From ports to airports to railways and pipelines, the GCC states' infrastructure build-out is part of a plan to diversify away from hydrocarbons, transform themselves into knowledge economies and ensure long-term growth.
A clear case for GCC states’ greater economic integration
Few regions have pursued their infrastructure ambitions as rigorously as the six GCC states over the past decade. From ports to airports to railways and pipelines – fuelled by windfall oil revenues – Arabian Gulf states have been able to finance and implement a long and growing list of world-scale projects.
The infrastructure build-out is part of the GCC states’ broader strategy to diversify away from hydrocarbons, transform themselves into knowledge economies and ensure long-term growth. So far, the approach has served the region well.
The region has become a global centre for trade, transport and energy, benefiting from advanced logistics infrastructure, good road networks and modern facilities for air, sea and land transport, strong shipping connections, and liberal market access as a result of free-trade agreements and low trade barriers. This in turn has fuelled economic growth and driven the expansion of the region’s non-oil economy.
The infrastructure-led approach has gone some way towards fostering economic integration. The GCC electricity grid interconnection is a case in point. The project has provided benefits to all member states by increasing efficiencies in the power sector and reducing investment requirements into new electricity generation capacity.
Similarly, the Dolphin pipeline, which transports natural gas from Qatar to the UAE and on to Oman, serves as an example of how cross-border initiatives can create value for all stakeholders. At the same time, intra-country initiatives such as the Abu Dhabi-Fujairah pipeline support domestic development but could also benefit the wider region if incorporated into a broader energy strategy.
The GCC-wide railway network, which is at an early stage of development, will offer an unprecedented level of regional integration once completed, connecting the region’s main cities and transportation centres, facilitating intra-regional and external trade, and offering environmental benefits.
The rationale for greater economic integration is clear. It streamlines the flow of goods, labour, capital and services within those countries, and puts them into a stronger position vis-à-vis the rest of the world to negotiate trade agreements. Increased intra-GCC trade, investment and development in turn would leave hydrocarbon-exporting states less exposed to global economic conditions and resulting swings in oil prices.

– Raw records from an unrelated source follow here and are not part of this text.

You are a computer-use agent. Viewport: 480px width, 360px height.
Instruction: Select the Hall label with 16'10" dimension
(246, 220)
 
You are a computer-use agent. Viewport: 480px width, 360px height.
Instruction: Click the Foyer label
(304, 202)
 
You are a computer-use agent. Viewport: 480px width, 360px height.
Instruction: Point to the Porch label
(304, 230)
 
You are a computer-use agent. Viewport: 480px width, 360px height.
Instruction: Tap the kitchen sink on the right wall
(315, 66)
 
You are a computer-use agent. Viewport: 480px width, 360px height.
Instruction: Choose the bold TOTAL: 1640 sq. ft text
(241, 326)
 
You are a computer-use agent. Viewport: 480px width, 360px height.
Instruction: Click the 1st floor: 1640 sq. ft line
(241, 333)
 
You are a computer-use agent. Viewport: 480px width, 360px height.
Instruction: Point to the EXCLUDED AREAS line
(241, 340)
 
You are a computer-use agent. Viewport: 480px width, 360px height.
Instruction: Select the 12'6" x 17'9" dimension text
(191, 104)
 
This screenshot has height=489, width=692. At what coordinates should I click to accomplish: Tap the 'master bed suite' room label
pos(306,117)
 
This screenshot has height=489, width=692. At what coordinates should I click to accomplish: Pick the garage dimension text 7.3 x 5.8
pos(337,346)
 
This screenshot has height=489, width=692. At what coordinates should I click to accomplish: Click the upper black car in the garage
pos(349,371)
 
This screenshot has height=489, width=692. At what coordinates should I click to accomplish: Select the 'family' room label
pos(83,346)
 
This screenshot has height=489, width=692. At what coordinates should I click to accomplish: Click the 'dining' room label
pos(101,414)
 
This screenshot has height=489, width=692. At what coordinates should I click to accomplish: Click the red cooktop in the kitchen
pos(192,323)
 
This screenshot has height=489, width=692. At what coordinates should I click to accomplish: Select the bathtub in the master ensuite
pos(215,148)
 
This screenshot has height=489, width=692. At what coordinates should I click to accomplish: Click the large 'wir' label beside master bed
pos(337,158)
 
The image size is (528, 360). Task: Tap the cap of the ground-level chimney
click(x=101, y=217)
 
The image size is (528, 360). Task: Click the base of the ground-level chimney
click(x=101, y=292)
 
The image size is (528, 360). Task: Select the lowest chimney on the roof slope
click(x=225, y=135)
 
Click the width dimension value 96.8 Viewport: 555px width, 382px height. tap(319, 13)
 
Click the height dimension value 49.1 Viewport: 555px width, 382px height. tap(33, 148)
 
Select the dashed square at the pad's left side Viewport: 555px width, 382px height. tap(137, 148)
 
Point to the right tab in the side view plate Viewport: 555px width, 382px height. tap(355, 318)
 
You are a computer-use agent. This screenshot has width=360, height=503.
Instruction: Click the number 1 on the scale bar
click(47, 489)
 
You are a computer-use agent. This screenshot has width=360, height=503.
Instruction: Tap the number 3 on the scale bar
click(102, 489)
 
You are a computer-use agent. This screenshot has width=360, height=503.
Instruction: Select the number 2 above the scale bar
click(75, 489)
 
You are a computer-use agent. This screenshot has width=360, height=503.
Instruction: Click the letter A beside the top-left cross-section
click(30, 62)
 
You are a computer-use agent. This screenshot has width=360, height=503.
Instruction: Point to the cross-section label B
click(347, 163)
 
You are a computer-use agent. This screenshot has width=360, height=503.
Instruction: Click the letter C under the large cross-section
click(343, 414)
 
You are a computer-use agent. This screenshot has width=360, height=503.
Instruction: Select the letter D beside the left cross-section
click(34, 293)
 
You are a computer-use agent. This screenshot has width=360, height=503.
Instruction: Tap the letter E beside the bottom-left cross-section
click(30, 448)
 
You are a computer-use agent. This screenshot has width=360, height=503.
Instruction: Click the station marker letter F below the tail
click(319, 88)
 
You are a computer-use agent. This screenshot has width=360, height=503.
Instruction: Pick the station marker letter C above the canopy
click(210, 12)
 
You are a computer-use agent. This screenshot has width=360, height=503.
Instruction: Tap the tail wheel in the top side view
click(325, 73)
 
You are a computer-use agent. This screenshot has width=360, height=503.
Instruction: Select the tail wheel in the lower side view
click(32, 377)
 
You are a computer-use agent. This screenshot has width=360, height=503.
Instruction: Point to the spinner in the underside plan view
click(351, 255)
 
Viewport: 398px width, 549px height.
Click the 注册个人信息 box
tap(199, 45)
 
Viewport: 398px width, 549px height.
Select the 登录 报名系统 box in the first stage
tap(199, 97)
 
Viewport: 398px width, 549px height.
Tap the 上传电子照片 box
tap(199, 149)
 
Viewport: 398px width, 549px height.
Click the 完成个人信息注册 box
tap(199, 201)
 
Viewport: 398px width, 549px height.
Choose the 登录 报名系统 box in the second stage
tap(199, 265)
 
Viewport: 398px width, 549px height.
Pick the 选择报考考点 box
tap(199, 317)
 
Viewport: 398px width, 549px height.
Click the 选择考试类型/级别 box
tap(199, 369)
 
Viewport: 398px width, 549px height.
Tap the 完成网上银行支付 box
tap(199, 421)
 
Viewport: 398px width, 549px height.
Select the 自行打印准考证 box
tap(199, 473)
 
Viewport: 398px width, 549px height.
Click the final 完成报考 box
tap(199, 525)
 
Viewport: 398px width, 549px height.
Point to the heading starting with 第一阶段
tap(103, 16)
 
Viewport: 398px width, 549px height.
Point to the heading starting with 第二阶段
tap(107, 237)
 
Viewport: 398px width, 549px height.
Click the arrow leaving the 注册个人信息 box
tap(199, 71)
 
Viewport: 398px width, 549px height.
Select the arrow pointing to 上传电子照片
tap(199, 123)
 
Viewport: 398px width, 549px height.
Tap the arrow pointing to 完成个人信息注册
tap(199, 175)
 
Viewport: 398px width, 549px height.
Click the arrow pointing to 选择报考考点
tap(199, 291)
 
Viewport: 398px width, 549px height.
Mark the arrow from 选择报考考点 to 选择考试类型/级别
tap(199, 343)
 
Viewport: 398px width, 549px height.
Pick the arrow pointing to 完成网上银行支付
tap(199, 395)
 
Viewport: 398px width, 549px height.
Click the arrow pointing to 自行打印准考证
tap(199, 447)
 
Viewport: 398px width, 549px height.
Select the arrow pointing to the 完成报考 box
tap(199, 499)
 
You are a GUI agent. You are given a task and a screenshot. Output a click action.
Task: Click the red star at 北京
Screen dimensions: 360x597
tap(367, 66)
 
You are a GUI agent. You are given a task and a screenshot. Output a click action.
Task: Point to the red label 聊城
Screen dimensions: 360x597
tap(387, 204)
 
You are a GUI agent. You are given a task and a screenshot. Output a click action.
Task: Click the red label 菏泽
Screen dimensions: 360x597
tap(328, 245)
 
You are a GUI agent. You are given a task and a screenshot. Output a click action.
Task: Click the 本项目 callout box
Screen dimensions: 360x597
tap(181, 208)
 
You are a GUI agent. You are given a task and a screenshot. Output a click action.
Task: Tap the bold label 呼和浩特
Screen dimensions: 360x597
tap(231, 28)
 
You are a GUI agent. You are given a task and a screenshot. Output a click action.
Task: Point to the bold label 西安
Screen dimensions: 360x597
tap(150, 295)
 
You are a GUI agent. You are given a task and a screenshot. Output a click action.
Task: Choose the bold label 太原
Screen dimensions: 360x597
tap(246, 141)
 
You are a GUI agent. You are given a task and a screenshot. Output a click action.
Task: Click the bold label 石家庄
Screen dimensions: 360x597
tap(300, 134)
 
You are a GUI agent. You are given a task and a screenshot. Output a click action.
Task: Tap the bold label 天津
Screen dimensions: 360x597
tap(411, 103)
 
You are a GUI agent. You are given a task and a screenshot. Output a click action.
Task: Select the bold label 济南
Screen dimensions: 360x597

The case for integration is further supported by the fact that the region’s nations share a common history and values, and feature similar economic structures – notably the ongoing reliance on hydrocarbons and expatriate labour.
Successful integration can bring enormous economic benefits. According to Booz & Company, the European Union’s common market generated 2.75 million jobs over a 15-year period and 2.2 per cent of additional GDP. These gains were due in particular to the standardisation of customs and border regulations, which facilitated the movement of goods, services and labour, the consultancy said in a report on GCC integration.
At a time when GCC countries are faced with young, growing and ambitious populations, the benefits arising from closer economic integration could, in the long run, address the region’s labour market challenges.
Although GCC-wide integration initiatives have produced encouraging results, much more needs to be done. With global economic competition intensifying, GCC states need to push forward with even deeper integration. Long-awaited initiatives such as monetary union or open-skies agreements are still pending, just as the removal of trade barriers and further integration of the region’s energy infrastructure, via oil and gas pipelines for example, have yet to be tackled.
At the same time, GCC states need to adopt policies that aim at and support the creation of complementary, rather than competing economies – particularly in sectors such as transport and downstream energy that offer scope for integration but at present mostly compete with each other.
A sustained and joint push towards building out and further integrating transport and energy infrastructure could produce great benefits. Sitting at the crossroads of old and new trade routes such as the energy corridor that links Africa, the Middle East and Asia, the Arabian Gulf region has an opportunity to use its strategic geographic location and advanced infrastructure to capture a growing share of the ensuing trade. This in turn would enhance the region’s global standing as a leading trade and energy hub.
James McCallum is the chief executive of Senergy, a Dubai-based services provider to the oil industry.